The Saarbrücken company Koramis specializes in security for entire production plants. But there is still a real gap in the market, because process controls, plant controls, and industrial software are often poorly protected against attacks, given their relevance. According to The Mechanical Engineering Industry Association, half of all industrial companies suffered financial losses due to hacker attacks in 2017, and around a third (31 percent) reported production losses. An oddity, since industrial plants are often more vulnerable than an average office PC despite the fact that they are at the heart of many companies.

“The industry is much more targeted by hackers than the company is aware of,” says Marco Di Filippo, Head of Cyber Security Engineering at KORAMIS. Koramis offers help here – with analyses and security packages developed especially for the IT departments of chemical parks, transport companies, and smart factories. Among other things, the company uses simulations in the Open Telekom Cloud to discover IT vulnerabilities in production facilities and develops commensurate protective measures. Di Filippo: “The Open Telekom Cloud always delivers exactly the performance we need. Depending on the order, project type, and duration, we obtain virtual computing and storage resources at the click of a mouse.” At peak times, KORAMIS uses 250 processors; in normal operation this number drops to 16.

Services from KORAMIS are in demand. Also, because German data protection is crucial for the client. “Hosting and operation of the Open Telekom Cloud in Germany is governed by local law,” says Di Filippo. “And privacy is very important. A fact that certainly matters to our customers, who come from the energy and automotive industries, for example.”

NavVis – Digital building twin

Picture shows mapping trolley with cameras and scanners

The company established by Florian Fleischmann (left) and Christian Vetter translates clients’ business strategies into future staffing requirements and job profiles and then supplies big-data analyses of the labor market from the Open Telekom Cloud.

The construction industry is lagging in the digital transformation. NavVis wants to change this by creating digital copies of buildings in no time with 3D models and 360-degree panoramic photos designed to increase efficiency and collaboration on construction sites. The technical basis: the Open Telekom Cloud.

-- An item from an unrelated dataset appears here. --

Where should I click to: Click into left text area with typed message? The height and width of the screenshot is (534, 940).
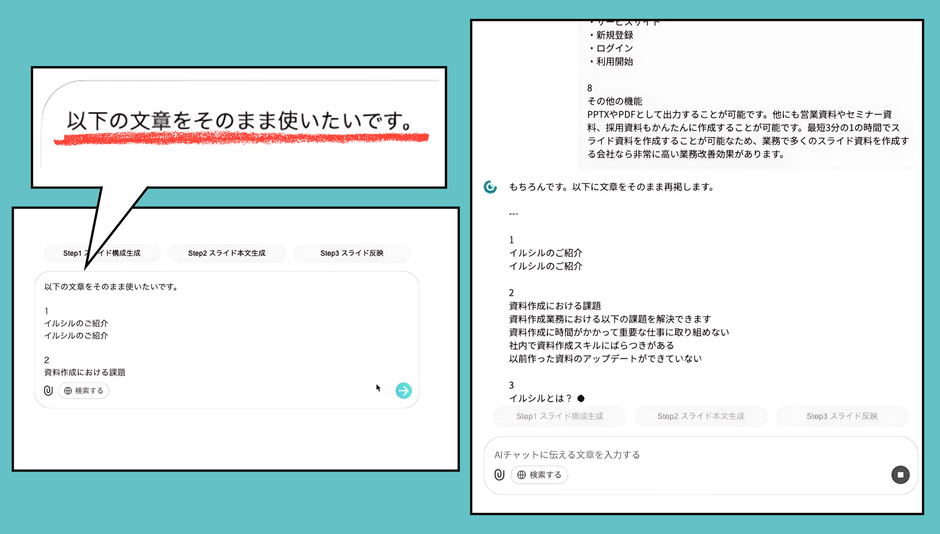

The images are taken with a trolley equipped with six 360-degree cameras and three laser scanners. By pushing the trolley through a building, it covers every angle, measures the interiors to the nearest centimeter, and digitizes them completely – up to 30,000 square meters per day. The data obtained are then exported to the centerpiece of the software: the IndoorViewer, which is used to view the exact 3D model of the rooms via a web browser. In addition, the recorded data serve as a basis for uncomplicated indoor navigation.

NavVis has filled a gap in the market with its worldwide unique system. Because, while streets and cities are already largely digitally captured by services such as Google Street View, only about 10 percent of interiors have been digitized. Telekom carries out the indoor scans and then processes and hosts the digital data in the Open Telekom Cloud. “Especially for German customers, proven data storage and processing according to the strict German data protection regulations is crucial,” says Patrick Eberwein, a start-up and partner manager for Deutsche Telekom. “The data in the scans are optimally protected in our highly secure, multicertified data centers.”